Exercise prompt: Going through the listing below, work out how many lines include "computer" and give that number by itself.

• • • •

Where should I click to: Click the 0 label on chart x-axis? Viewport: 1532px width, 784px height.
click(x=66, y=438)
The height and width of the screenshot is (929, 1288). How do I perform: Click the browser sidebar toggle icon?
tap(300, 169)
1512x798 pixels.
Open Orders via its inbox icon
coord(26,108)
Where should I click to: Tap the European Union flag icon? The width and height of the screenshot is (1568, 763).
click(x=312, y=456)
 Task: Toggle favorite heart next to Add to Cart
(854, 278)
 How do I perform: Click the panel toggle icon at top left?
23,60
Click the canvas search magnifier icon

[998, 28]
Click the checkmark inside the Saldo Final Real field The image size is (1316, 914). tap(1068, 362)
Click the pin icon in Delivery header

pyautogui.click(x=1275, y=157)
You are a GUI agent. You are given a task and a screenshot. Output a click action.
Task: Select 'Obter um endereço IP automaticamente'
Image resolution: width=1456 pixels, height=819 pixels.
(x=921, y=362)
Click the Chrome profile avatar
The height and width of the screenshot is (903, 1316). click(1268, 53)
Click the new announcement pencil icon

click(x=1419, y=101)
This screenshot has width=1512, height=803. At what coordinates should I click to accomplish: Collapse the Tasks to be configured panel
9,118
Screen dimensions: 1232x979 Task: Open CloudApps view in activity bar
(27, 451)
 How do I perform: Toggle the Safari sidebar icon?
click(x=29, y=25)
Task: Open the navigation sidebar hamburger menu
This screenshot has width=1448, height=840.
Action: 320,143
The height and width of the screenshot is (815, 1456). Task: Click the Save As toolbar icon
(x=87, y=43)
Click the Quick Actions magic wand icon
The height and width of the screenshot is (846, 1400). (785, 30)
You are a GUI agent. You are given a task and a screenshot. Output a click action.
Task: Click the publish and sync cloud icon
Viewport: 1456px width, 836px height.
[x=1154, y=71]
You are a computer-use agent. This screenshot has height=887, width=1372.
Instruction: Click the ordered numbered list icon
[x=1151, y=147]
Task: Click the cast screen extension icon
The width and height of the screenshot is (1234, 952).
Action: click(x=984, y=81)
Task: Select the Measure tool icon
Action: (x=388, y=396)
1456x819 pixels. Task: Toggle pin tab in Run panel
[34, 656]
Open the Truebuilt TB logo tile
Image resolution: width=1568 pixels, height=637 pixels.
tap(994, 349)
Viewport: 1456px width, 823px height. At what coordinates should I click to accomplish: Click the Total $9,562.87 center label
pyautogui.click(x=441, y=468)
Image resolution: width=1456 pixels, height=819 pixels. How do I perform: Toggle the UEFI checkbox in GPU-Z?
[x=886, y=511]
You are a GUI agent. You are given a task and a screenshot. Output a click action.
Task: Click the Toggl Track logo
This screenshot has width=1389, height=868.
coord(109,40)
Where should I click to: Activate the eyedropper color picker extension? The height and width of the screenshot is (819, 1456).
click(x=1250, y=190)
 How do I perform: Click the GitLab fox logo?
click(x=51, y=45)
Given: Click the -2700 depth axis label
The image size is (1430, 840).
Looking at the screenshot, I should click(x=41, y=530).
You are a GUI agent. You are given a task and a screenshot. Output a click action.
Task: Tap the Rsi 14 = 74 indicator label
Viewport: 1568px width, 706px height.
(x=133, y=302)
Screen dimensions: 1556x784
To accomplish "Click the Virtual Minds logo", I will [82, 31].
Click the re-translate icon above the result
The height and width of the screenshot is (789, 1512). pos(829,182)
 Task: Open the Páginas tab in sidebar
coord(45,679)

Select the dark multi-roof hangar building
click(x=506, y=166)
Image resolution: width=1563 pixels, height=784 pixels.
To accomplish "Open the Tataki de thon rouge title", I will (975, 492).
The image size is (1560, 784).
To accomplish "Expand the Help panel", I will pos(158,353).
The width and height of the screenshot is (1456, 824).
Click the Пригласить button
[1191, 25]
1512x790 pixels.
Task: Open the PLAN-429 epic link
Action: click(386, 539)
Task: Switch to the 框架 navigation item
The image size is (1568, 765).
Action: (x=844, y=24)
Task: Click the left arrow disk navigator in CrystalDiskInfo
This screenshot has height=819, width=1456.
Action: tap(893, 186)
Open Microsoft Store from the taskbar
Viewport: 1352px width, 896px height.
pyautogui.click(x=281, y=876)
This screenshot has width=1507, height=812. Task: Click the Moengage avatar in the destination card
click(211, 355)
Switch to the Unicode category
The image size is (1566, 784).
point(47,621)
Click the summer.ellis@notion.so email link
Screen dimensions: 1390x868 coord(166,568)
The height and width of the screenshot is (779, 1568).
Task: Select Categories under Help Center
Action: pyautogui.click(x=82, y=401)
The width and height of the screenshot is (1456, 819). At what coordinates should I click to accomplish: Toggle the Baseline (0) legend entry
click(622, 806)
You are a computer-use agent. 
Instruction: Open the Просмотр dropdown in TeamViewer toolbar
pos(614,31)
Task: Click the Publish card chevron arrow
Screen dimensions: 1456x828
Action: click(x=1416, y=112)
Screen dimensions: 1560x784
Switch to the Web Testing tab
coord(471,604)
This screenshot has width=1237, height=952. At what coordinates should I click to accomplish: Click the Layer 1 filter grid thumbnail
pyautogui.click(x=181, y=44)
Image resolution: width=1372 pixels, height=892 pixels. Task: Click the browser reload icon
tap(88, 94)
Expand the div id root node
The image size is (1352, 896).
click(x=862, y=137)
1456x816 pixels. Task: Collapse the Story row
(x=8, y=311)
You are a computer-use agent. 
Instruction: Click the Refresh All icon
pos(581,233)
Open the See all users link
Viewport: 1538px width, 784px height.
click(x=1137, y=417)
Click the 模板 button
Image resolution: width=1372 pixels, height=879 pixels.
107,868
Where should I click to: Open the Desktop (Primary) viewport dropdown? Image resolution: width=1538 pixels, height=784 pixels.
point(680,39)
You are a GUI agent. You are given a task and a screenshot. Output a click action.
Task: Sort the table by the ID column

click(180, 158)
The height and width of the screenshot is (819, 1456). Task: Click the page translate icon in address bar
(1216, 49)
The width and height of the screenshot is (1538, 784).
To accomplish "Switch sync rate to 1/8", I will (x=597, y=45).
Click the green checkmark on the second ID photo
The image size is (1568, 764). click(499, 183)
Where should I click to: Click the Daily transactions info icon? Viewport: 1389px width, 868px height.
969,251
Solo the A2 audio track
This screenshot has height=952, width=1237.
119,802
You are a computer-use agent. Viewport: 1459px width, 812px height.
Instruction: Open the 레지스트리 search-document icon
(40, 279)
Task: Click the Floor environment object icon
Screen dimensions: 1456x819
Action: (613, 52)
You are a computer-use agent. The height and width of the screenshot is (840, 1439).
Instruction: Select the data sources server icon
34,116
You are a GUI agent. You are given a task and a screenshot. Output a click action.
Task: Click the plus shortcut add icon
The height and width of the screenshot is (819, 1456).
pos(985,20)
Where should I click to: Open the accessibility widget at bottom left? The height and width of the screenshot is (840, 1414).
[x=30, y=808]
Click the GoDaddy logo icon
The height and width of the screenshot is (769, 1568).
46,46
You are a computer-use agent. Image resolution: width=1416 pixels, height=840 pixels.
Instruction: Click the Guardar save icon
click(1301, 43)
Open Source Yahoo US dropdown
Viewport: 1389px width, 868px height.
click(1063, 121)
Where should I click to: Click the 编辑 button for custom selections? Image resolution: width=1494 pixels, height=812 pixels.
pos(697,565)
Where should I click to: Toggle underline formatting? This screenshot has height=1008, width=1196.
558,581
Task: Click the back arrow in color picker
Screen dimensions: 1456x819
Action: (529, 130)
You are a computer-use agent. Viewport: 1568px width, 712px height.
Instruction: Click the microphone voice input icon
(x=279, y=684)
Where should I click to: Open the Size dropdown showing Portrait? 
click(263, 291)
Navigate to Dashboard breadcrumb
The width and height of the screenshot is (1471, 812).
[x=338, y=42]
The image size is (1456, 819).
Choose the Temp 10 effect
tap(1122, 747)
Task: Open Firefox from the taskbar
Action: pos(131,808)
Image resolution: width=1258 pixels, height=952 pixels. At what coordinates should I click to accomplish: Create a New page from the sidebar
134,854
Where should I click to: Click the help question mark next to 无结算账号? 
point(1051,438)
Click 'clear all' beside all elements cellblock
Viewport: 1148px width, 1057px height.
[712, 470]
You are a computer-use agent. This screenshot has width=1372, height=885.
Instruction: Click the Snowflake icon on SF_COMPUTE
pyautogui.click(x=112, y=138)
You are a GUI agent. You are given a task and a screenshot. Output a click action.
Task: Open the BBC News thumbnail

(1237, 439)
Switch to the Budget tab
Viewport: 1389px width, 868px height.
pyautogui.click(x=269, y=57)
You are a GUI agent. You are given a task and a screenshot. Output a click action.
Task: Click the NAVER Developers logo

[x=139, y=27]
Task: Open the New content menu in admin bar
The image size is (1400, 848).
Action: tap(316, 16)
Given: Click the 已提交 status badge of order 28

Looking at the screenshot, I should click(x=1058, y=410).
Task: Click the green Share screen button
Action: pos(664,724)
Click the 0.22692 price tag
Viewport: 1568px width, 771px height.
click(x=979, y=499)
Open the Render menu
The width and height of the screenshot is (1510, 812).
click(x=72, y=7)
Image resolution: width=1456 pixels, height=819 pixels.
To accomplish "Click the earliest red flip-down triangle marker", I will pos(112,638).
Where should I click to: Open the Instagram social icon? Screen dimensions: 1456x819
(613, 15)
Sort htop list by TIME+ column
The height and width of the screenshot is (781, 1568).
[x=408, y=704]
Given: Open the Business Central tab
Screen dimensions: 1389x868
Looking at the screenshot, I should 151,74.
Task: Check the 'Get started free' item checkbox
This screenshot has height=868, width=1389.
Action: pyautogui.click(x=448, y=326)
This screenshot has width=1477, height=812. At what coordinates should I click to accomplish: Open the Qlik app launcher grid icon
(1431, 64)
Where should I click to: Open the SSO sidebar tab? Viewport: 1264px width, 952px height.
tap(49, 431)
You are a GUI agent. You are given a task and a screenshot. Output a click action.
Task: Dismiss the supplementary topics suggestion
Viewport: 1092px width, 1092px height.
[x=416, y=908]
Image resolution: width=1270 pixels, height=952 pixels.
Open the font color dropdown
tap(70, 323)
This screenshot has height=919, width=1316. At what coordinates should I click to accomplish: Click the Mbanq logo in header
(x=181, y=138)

• • • •

Output: 8